#### SEITE
# DHCP funktioniert trotz iptables



## pockiman (12. Oktober 2007)

Ich habe folgende Konstellation eingerichtet:

Debian mit iptables und DHCP-Server  _________________        Knoppix mit DHCP
eth3---------------------------------------------------switch------------------------------------eth0

-per iptables haben sowohl IPV4 als auch IPV6 für INPUT,OUTPUT und FORWARD die Default-Policy DROP
-Es ist keine einzige Regel definiert, also insbesondere noch nicht die nötigen Regeln für DHCP
-der DHCP-Server soll der MAC des Knoppix-Rechner die IP xx.xx.xx.34 zuordnen
-Der Knoppix-Rechner (Laptop) startet von DVD und hat weder Akku noch Festplatte noch USB-Stick
-Switch stromlos gemacht und anschließend wieder eingesteckt

Wenn ich den Knoppix-Rechner hochfahre, bekommt er die geplante IP-Adresse Hallo?
iptables -L -n -v zeigt leere Regelsätze, und 4 gedropte Pakete auf eth3, chain INPUT
trotzdem kommt auch im Syslog des Servers für den dhcp-Daemon das Protokoll der Anfrage des Knoppix-Rechner und die Zuweisung der IP-Adresse.

Ich habe auch ein kompliziertes Regelwerk, welches mit mehreren Ketten explizit alle Pakete des Interface ablehnt und zuvor logt, es wird dann auch der DROP (bzw REJECT) geloggt, die IP wird trotzdem vergeben

Verstehe ich irgendetwas am DHCP-Protokoll falsch? Läuft das, obwohl über UDP-Port nicht durch die iptables-Ketten? Warum erreicht das Broadcast-Paket die Applikation (dhcp-Server) obwohl es als gedroppt ausgewiesen wird
Wie kann der Server dem Client antworten, ohne daß ein Paket über eth3 raus geht

Wäre für jede Hilfe dankbar, solange ich mich nicht auf meinen Server verlassen kann, kann der nicht ins Netz gehen... :-(

Gruß,
Pockiman


----------



## Dennis Wronka (13. Oktober 2007)

#### AUFGABENSTELLUNG
Setze die Forendiskussion über DHCP trotz iptables im Anschluss an ihre letzte Zeile fort.

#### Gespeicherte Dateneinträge
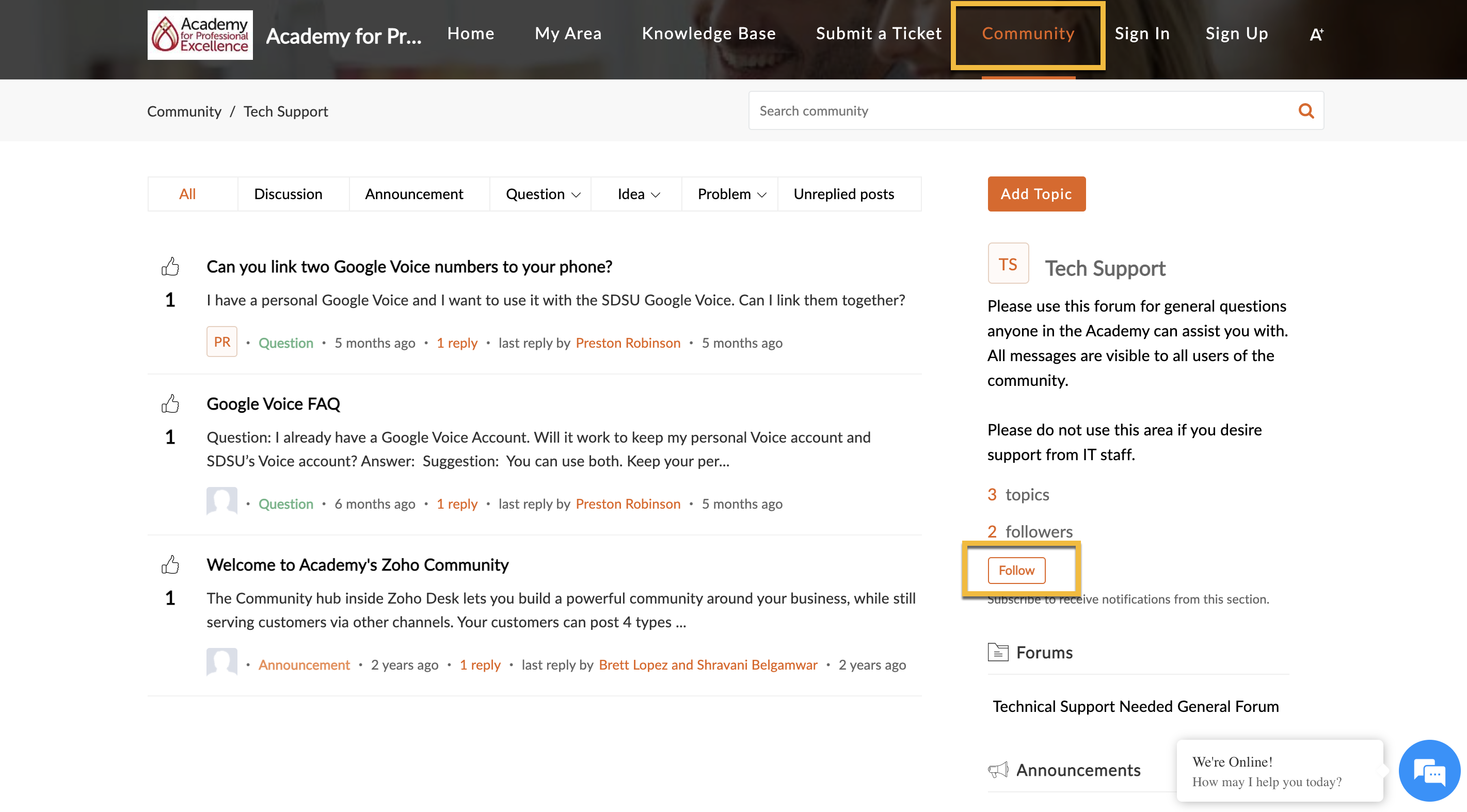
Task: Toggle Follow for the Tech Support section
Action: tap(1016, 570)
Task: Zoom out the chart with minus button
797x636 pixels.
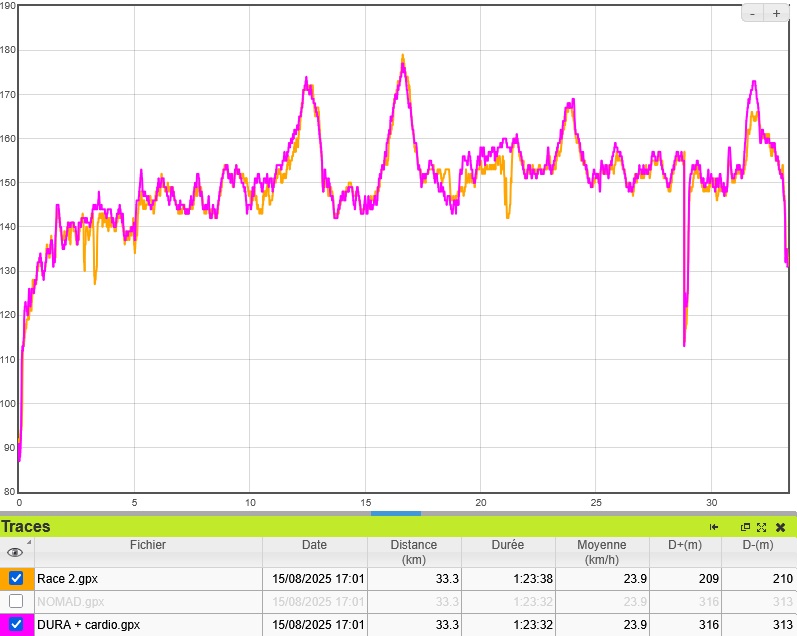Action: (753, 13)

#### LÖSUNG
Kann es sein, dass die IP zuvor mal "rechtmaessig" per DHCP zugewiesen wurde?
Wenn ich mich recht erinnere verhaelt sich dhclient in dem Fall dass keine Antwort kommt so dass die zuletzt erhaltene IP genutzt wird, vorausgesetzt die Lease-Zeit ist noch nicht abgelaufen.


----------



## pockiman (13. Oktober 2007)

Erstmal Danke für Deine Antwort.

Wegen diesem Verhalten des dhclient habe ich ja extra ein Nicht-Dauerhaftes Linux-System zum Test benutzt und bei jedem Versuch neu gebootet. Der Laptop bootet von DVD und hat keine Festplatte o.ä.
Der DHClient kann sich die IP also gar nicht merken.

Außerdem kommt ja die Vergabe zusätzlich im Protokoll des Servers!

Es findet ein Austausch von Informationen zwischen Server und Client statt!
Reproduzierbar.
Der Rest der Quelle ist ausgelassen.